Work instructions: Starting at the line that contains "Click the zoom-to-fit magnifier icon", return every line through the end of the entries below, exactly and with nothing else.

[Dataset entries]
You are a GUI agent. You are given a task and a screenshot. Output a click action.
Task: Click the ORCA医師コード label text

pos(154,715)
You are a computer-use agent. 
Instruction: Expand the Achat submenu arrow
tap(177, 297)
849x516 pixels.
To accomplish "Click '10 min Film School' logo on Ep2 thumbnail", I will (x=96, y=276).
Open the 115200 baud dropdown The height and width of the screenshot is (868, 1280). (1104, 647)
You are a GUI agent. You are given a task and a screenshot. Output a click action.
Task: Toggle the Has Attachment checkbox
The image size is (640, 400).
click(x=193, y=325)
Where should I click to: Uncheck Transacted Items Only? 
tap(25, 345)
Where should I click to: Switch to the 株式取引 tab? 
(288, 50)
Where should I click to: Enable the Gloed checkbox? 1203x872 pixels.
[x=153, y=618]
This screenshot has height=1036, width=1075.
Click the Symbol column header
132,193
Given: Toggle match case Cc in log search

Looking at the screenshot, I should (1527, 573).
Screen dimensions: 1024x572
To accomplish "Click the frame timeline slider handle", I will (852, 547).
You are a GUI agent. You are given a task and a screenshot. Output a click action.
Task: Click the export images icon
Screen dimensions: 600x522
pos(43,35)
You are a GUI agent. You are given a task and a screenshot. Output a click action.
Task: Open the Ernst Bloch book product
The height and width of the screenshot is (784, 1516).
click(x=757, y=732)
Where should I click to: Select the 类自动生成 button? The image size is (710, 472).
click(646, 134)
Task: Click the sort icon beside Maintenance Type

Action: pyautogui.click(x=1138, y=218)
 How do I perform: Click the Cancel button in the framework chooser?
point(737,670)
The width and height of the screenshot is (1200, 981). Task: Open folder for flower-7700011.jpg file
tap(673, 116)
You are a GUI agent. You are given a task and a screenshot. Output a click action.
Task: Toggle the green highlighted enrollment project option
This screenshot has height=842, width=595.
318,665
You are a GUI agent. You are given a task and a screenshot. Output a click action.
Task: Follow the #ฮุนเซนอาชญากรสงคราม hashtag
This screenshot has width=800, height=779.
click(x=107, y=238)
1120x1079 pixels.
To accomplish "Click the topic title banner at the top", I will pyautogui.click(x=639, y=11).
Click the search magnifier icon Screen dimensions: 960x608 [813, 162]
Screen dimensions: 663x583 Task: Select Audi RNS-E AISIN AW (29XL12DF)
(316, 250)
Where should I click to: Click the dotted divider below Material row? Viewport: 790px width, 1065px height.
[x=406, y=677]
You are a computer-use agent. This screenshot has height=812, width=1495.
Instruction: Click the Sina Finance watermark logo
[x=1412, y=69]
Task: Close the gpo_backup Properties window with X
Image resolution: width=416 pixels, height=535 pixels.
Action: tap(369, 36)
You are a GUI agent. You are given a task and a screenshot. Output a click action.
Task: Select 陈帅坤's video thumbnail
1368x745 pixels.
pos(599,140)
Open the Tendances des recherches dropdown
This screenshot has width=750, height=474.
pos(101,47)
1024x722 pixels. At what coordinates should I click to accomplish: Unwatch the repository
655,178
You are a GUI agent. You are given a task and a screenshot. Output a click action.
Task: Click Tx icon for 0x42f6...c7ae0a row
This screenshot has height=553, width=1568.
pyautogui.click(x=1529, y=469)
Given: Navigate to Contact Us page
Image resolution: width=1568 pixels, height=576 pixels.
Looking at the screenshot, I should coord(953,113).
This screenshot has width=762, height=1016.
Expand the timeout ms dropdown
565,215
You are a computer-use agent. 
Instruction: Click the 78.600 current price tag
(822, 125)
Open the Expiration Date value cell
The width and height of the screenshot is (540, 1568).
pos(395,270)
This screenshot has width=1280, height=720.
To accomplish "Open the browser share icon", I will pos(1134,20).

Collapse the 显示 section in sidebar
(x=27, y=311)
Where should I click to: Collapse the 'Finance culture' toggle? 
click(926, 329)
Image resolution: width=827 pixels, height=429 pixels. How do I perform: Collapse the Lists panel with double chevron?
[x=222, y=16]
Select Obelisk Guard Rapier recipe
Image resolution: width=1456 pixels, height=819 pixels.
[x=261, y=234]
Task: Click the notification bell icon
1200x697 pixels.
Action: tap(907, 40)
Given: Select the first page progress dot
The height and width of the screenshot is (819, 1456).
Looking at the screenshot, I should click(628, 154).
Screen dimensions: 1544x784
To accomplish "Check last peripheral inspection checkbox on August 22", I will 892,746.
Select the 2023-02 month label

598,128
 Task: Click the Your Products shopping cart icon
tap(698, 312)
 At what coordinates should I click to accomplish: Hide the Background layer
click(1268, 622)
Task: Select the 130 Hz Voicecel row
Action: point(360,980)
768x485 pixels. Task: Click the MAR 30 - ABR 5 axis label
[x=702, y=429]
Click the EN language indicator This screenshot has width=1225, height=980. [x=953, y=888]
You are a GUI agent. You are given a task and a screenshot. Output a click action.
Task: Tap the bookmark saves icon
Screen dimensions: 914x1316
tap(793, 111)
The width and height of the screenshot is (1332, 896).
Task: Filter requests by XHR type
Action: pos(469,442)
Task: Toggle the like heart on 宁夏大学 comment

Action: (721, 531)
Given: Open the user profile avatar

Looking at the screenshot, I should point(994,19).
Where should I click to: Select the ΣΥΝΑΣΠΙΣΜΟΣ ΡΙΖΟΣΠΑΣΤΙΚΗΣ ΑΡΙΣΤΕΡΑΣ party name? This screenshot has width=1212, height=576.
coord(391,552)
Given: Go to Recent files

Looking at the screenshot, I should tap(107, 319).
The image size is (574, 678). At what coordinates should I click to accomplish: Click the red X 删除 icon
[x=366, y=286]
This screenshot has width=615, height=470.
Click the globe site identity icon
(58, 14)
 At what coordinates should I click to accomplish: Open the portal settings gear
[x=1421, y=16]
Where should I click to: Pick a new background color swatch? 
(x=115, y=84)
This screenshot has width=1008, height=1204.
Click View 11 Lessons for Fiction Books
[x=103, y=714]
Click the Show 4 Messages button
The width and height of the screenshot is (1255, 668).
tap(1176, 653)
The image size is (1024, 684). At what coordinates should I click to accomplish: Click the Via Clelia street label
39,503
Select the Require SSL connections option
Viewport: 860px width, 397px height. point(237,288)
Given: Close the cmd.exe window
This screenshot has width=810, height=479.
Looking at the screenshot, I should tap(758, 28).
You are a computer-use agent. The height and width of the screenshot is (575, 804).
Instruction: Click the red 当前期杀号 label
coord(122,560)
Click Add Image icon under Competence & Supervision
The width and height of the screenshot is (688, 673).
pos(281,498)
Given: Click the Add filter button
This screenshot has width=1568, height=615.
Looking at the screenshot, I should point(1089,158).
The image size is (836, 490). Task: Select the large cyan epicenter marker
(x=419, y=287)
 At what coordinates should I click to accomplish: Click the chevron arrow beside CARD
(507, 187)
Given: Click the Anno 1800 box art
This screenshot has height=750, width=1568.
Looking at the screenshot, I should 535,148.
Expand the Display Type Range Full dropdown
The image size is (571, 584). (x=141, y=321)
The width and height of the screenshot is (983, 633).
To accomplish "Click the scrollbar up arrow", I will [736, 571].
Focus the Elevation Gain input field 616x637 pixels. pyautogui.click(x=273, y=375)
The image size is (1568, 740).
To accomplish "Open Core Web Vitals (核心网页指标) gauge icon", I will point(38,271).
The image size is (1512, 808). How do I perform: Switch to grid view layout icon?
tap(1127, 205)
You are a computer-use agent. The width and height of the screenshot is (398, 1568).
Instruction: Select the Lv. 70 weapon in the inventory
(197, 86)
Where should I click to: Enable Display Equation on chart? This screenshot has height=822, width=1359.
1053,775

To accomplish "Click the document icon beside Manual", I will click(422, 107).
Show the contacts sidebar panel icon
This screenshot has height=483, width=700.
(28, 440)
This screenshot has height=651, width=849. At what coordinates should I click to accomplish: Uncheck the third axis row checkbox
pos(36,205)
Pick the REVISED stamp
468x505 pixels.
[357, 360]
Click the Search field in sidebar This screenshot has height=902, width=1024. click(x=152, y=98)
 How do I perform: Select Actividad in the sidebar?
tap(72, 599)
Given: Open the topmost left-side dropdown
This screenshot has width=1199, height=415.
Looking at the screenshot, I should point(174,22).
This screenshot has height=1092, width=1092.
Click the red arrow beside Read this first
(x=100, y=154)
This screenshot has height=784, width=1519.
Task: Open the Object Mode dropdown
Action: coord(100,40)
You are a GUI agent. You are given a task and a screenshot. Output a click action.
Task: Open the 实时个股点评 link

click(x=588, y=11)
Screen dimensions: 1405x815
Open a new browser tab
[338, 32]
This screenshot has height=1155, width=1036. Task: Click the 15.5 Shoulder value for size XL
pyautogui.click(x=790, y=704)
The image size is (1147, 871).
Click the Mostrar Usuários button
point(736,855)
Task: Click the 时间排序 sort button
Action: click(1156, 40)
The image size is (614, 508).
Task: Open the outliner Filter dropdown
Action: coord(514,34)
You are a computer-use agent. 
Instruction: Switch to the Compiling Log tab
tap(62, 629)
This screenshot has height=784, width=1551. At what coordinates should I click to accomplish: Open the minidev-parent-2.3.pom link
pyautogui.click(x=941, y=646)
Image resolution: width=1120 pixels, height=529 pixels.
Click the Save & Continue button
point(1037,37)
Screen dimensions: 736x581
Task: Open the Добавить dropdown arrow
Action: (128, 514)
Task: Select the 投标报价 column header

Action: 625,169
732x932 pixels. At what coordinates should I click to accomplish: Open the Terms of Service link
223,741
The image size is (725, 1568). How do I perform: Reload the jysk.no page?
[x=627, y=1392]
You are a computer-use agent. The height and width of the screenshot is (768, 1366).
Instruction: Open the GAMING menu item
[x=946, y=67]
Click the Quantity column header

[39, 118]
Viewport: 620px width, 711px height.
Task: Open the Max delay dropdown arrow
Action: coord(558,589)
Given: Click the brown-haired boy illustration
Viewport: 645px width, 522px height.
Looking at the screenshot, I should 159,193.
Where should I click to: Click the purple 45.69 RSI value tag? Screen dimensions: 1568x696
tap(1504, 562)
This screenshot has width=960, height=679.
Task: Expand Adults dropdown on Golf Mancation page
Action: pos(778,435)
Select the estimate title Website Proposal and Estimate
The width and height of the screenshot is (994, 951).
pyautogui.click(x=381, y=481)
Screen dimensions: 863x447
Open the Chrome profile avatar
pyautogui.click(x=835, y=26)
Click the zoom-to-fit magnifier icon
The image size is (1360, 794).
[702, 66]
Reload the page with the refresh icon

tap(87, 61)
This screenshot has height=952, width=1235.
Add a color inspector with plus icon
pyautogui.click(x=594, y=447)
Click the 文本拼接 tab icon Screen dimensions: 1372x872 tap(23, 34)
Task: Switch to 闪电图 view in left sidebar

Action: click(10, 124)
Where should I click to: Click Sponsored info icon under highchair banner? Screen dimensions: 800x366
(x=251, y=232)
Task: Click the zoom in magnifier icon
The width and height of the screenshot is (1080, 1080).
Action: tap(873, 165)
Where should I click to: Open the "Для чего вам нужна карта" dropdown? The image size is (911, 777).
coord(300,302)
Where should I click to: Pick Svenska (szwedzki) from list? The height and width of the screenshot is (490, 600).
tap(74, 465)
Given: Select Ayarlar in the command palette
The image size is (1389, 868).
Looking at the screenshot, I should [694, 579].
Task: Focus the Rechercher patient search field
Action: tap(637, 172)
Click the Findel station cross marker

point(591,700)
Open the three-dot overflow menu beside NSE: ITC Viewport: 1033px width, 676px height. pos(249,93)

Exercise output:
Click the zoom-to-fit magnifier icon
The image size is (1360, 794).
[702, 66]
Reload the page with the refresh icon

tap(87, 61)
This screenshot has height=952, width=1235.
Add a color inspector with plus icon
pyautogui.click(x=594, y=447)
Click the 文本拼接 tab icon Screen dimensions: 1372x872 tap(23, 34)
Task: Switch to 闪电图 view in left sidebar

Action: click(10, 124)
Where should I click to: Click Sponsored info icon under highchair banner? Screen dimensions: 800x366
(x=251, y=232)
Task: Click the zoom in magnifier icon
The width and height of the screenshot is (1080, 1080).
Action: tap(873, 165)
Where should I click to: Open the "Для чего вам нужна карта" dropdown? The image size is (911, 777).
coord(300,302)
Where should I click to: Pick Svenska (szwedzki) from list? The height and width of the screenshot is (490, 600).
tap(74, 465)
Given: Select Ayarlar in the command palette
The image size is (1389, 868).
Looking at the screenshot, I should [694, 579].
Task: Focus the Rechercher patient search field
Action: tap(637, 172)
Click the Findel station cross marker

point(591,700)
Open the three-dot overflow menu beside NSE: ITC Viewport: 1033px width, 676px height. pos(249,93)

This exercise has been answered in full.